Abstract: Standardising structure volume names in radiotherapy (RT) data is necessary to enable data mining and analyses, especially across multi-institutional centres. This process is time and resource intensive, which highlights the need for new automated and efficient approaches to handle the task. Several machine learning-based methods have been proposed and evaluated to standardise nomenclature. However, no studies have considered that RT patient records are distributed across multiple data centres. This paper introduces a method that emulates real-world environments to establish standardised nomenclature. This is achieved by integrating decentralised real-time data and federated learning (FL). A multimodal deep artificial neural network was proposed to standardise RT data in federated settings. Three types of possible attributes were extracted from the structures to train the deep learning models: tabular, visual, and volumetric. Simulated experiments were carried out to train the models across several scenarios including multiple data centres, input modalities, and aggregation strategies. The models were compared against models developed with single modalities in federated settings, in addition to models trained in centralised settings. Categorical classification accuracy was calculated on hold-out samples to inform the models performance. Our results highlight the need for fusing multiple modalities when training such models, with better performance reported with tabular-volumetric models. In addition, we report comparable accuracy compared to models built in centralised settings. This demonstrates the suitability of FL for handling the standardization task. Additional ablation analyses showed that the total number of samples in the data centres and the number of data centres highly affects the training process and should be carefully considered when building standardisation models.

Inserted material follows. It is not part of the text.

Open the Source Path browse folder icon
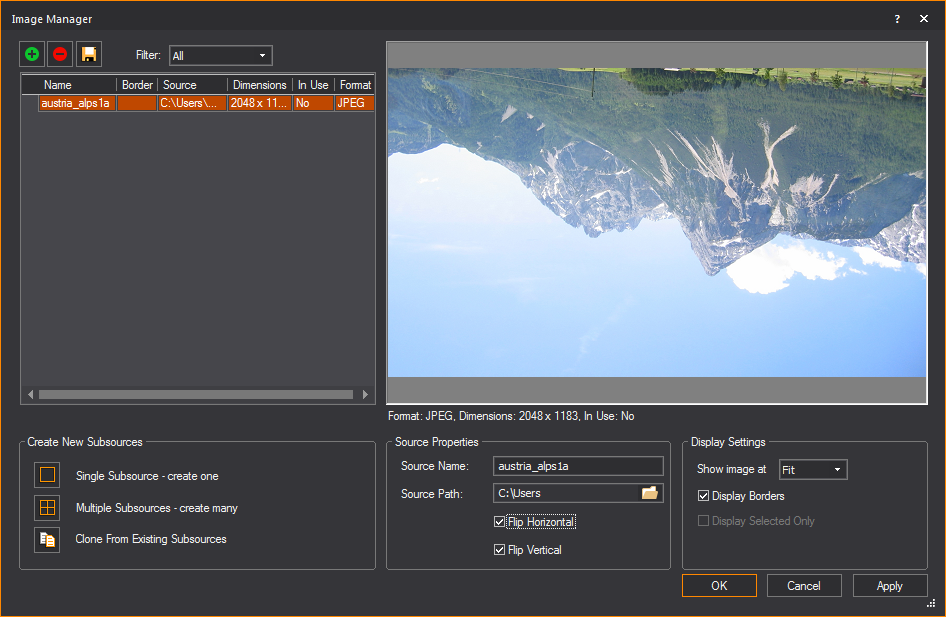pyautogui.click(x=650, y=493)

• The paper introduces a federated deep learning framework that standardizes RT naming conventions while maintaining data privacy across multiple centers.
• It employs a multimodal approach by combining tabular, 2D, and 3D imaging data to enhance model accuracy comparable to centralized systems.
• The evaluation of FL aggregation methods, including FedAvg and FedAdam, underscores the influence of data distribution on model performance.

Federated Learning Application for Standardizing Radiotherapy Nomenclature

Introduction to Federated Learning in Radiotherapy Data Standardization

The application of federated learning (FL) techniques to standardize naming conventions in radiotherapy (RT) data represents an innovative approach in the field of medical data analysis. The complexity of handling RT patient records, which are distributed across multiple institutions with stringent data privacy regulations, necessitates novel methods that respect these constraints while enabling effective data mining and analysis. This paper introduces a multimodal deep learning model that operates under a federated learning framework to address the challenges of standardizing structure volume names within RT data, a critical step for facilitating data mining and analyses across multi-institutional centers.

Proposal and Methodology

Data Collection and Preprocessing

The study utilized a dataset of lung cancer patients from The Cancer Imaging Archive (TCIA), focusing on standardizing seven specified classes, including one target volume (TV) and six organs-at-risk (OARs). Features extracted included tabular, visual (2D central slices), and volumetric (3D) data from the contoured volumes, which provided a rich representation necessary for the deep learning model.

Model Architecture

The multimodal deep learning model proposed employs a layer-level fusion approach where tabular, visual, and volumetric modalities are concatenated within the neural network. This structure leverages the complementary information provided by each data type, with the convolutional blocks handling imaging data and fully connected layers processing tabular features.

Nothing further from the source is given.